== Segment start ==
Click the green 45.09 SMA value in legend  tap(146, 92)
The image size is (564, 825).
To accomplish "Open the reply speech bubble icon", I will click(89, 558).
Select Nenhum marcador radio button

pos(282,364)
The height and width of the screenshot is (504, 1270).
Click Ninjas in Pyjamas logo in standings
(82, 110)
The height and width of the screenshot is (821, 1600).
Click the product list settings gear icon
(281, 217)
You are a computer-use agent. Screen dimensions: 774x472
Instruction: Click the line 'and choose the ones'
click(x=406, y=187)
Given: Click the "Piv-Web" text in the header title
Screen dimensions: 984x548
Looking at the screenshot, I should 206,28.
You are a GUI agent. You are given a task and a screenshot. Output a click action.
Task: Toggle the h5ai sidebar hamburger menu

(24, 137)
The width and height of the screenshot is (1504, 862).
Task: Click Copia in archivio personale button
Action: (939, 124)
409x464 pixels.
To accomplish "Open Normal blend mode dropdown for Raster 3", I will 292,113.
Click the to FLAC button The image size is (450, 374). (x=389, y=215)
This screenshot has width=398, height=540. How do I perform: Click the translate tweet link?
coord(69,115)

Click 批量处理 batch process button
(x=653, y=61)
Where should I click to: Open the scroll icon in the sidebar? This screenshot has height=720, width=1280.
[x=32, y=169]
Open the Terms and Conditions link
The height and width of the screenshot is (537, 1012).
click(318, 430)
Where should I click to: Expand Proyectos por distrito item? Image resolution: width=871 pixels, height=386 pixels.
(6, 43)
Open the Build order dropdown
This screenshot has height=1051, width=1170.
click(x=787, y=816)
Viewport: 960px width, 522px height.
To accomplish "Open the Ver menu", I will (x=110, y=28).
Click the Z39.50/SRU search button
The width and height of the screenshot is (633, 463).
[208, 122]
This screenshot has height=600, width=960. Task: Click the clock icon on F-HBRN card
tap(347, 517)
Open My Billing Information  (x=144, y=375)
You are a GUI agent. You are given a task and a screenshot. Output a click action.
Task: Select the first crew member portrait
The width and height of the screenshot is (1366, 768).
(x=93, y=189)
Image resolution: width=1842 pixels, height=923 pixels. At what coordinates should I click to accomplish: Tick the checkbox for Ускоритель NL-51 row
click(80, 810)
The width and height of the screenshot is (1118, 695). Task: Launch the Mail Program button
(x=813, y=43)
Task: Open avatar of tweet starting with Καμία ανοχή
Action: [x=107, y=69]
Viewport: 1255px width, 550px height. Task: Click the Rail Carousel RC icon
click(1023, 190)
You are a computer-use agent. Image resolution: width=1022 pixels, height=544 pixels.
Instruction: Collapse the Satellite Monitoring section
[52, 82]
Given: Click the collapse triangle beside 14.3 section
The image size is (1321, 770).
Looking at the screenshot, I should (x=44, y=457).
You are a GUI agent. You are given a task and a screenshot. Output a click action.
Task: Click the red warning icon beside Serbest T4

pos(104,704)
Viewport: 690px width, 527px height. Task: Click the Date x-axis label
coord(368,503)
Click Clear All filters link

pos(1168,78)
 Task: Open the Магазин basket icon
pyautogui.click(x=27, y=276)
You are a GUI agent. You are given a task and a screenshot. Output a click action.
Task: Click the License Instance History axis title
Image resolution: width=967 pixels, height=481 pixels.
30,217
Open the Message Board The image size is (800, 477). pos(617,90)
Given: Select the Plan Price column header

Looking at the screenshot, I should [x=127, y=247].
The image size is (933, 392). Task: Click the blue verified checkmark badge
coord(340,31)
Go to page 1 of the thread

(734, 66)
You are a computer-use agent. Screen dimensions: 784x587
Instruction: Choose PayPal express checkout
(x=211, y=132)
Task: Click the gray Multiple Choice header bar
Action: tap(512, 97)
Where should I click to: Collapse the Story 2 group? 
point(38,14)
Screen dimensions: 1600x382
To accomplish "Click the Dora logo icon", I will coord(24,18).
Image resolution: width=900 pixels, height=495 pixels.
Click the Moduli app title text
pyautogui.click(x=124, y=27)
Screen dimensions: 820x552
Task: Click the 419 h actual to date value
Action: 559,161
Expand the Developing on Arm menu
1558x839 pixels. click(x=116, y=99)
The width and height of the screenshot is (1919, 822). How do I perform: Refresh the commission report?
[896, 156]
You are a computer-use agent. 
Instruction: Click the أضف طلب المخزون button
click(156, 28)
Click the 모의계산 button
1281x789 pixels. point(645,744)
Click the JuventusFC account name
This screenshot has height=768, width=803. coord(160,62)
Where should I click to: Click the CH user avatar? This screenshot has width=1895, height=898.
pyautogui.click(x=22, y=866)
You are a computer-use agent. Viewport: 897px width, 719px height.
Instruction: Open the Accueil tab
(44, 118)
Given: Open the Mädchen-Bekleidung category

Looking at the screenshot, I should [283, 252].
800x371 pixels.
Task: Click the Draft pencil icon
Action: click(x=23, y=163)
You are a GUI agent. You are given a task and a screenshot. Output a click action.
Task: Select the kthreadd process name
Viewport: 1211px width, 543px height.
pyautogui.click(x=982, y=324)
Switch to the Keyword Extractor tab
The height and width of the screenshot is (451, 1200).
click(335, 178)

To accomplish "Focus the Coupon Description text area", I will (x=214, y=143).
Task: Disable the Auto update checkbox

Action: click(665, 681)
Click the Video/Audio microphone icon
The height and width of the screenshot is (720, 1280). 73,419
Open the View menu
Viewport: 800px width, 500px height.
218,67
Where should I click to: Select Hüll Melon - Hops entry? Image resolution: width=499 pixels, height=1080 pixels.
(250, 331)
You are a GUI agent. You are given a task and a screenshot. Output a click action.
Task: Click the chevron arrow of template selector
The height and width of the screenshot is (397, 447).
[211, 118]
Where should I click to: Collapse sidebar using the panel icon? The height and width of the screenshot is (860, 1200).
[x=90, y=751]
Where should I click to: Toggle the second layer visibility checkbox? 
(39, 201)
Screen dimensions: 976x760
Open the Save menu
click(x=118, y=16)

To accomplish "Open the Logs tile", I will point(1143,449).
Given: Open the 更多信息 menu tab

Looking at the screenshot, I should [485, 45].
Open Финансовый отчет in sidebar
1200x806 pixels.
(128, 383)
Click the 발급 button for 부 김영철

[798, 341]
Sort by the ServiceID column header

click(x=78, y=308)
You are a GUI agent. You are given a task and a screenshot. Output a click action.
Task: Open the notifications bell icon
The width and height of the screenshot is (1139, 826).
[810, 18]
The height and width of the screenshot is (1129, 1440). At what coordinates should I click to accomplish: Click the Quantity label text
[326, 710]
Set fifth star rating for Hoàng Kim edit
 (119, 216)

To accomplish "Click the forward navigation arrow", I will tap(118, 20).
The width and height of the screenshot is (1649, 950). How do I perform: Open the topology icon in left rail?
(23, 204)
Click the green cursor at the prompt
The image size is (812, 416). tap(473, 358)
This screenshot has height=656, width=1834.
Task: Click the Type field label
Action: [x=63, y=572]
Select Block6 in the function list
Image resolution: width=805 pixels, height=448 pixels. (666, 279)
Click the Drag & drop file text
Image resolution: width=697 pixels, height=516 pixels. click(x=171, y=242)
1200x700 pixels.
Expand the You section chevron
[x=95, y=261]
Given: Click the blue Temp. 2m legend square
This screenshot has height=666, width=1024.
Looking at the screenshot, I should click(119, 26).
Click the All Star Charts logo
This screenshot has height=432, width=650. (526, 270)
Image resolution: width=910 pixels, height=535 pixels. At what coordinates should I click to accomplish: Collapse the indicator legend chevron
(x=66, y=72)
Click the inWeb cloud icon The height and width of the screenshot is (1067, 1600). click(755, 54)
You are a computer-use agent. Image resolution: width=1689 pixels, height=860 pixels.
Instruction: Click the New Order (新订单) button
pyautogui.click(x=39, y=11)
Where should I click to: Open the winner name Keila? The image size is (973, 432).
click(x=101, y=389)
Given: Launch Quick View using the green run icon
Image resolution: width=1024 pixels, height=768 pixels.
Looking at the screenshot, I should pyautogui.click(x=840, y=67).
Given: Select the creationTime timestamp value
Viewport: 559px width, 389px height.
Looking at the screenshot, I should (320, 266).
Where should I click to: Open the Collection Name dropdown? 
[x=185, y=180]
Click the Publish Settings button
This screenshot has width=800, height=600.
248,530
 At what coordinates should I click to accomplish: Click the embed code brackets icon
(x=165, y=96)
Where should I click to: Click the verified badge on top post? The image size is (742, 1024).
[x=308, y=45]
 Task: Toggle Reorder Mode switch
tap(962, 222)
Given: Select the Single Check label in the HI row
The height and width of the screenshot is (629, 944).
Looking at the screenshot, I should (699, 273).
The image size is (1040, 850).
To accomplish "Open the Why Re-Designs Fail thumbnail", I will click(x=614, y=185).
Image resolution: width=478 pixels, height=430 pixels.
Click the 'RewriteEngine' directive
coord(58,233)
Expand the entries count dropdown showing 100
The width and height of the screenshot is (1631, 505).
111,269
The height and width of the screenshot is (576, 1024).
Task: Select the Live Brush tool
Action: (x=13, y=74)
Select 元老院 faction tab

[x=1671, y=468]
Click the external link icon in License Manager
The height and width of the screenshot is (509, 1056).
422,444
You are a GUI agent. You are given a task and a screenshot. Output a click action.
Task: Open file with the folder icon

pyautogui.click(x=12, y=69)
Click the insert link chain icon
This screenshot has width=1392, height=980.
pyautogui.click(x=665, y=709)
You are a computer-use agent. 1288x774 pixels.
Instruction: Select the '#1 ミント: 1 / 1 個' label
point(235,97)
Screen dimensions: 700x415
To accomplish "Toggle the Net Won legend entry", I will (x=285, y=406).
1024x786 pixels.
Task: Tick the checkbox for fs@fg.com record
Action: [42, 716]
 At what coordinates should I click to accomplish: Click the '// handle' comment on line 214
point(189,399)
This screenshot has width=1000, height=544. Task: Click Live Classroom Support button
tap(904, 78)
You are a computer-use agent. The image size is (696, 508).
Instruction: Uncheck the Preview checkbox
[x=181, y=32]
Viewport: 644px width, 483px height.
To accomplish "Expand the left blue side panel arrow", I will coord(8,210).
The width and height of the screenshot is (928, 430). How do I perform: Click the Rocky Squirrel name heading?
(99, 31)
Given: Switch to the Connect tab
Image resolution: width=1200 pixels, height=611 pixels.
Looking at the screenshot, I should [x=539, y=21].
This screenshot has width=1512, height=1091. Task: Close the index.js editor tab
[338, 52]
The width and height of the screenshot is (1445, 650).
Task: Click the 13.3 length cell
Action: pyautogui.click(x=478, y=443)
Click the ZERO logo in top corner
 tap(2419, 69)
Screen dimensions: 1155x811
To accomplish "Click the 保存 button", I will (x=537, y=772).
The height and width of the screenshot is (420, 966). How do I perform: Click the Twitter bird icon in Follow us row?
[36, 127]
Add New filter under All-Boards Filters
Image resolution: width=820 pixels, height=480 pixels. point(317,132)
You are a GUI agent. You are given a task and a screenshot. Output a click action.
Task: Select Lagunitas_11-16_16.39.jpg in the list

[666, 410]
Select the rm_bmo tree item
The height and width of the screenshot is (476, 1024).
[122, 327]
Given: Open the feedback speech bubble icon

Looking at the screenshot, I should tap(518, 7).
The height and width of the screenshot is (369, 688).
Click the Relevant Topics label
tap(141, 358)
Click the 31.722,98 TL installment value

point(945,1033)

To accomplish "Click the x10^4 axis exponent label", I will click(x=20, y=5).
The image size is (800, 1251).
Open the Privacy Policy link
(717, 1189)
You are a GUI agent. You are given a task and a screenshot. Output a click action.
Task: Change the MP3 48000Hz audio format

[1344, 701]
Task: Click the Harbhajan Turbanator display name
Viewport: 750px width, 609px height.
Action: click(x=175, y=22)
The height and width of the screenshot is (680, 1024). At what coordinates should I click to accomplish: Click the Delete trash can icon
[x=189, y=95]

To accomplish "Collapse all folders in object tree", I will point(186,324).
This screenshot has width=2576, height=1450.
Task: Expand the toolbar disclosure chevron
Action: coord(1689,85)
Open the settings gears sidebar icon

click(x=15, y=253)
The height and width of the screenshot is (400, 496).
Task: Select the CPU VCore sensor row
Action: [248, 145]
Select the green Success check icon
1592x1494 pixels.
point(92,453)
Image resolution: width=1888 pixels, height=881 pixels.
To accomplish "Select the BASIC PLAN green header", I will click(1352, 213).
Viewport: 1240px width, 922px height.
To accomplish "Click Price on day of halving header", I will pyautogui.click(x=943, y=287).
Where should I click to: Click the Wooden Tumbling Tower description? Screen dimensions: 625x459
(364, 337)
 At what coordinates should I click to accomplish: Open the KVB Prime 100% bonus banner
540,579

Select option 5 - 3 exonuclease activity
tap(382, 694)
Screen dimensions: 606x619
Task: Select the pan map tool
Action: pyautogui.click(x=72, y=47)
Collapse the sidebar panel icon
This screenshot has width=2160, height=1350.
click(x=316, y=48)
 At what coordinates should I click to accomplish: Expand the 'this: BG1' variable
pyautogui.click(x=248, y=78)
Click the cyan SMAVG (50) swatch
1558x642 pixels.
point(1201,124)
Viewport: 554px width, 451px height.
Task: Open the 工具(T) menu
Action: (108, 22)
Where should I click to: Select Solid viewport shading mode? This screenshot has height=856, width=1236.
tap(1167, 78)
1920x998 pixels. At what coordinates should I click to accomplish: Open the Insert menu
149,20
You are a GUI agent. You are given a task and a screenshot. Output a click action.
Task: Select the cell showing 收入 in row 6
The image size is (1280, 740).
== Segment end ==
What is being asked: Please state how many lines of the entries above include the string "computer", giving the number and nothing more.

Result for this exercise: 8